→ **DIRECTIVE**:
Answer these about the WeatherPy notebook below:
1. What path is assigned to output_data_file?
2. How many random latitude values does the code generate?
3. Which city name is used in the first test query to the weather API?

→ **SOURCE**:

↓

# WeatherPy
----

#### Note
* Instructions have been included for each segment. You do not have to follow them exactly, but they are included to help you think through the steps.

In [1]:
# Dependencies and Setup
import matplotlib.pyplot as plt
import pandas as pd
import numpy as np
import requests
import time
import datetime
import time
from scipy.stats import linregress

# Import API key
from api_keys import weather_api_key

# Incorporated citipy to determine city based on latitude and longitude
from citipy import citipy

# Output csv file
output_data_file = "../output_data/cities.csv"

# Range of latitudes and longitudes
lat_range = (-90, 90)
lng_range = (-180, 180)

## Generate Cities List

In [2]:
# List for holding lat_lngs and cities
lat_lngs = []
cities = []

# Create a set of random lat and lng combinations
lats = np.random.uniform(lat_range[0], lat_range[1], size=1500)
lngs = np.random.uniform(lng_range[0], lng_range[1], size=1500)
lat_lngs = zip(lats, lngs)

# Identify nearest city for each lat, lng combination
for lat_lng in lat_lngs:
    city = citipy.nearest_city(lat_lng[0], lat_lng[1]).city_name
    
    # If city is unique, add to cities list
    if city not in cities:
        cities.append(city)

# Print the city count
len(cities)

633

### Perform API Calls
* Perform a weather check on each city using a series of successive API calls.
* Include a print log of each city as it'sbeing processed (with the city number and city name).


In [None]:
# Perform API Calls
# Perform a weather check on each city using a series of successive API calls.
# Include a print log of each city as it'sbeing processed (with the city number and city name).
url_main = "http://api.openweathermap.org/data/2.5/weather?"
query_url = url_main + "appid=" + weather_api_key + "&q=" + 'Miami'
weather = requests.get(query_url).json()
weather

# Define url
url_main = "http://api.openweathermap.org/data/2.5/weather?units=Imperial&"
#http://api.openweathermap.org/data/2.5/weather?

# Create counters
record_count = 1
set_count = 1
columns = ["City", "Cloudiness", "Country", "Date", "Humidity", "Lat", "Lng", "Max Temp (F)", "Wind Speed"]
city_data = pd.DataFrame(columns = columns)
print("-----------------------------")
print("Beginning Data Retrieval.")
print("-----------------------------")

↑

→ **SUPPLIED MATERIAL**:
↓

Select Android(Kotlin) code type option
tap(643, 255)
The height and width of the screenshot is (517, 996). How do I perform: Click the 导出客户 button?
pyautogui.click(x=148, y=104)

↑

→ **FINISHED EXERCISE**:
1. "../output_data/cities.csv"
2. 1500
3. Miami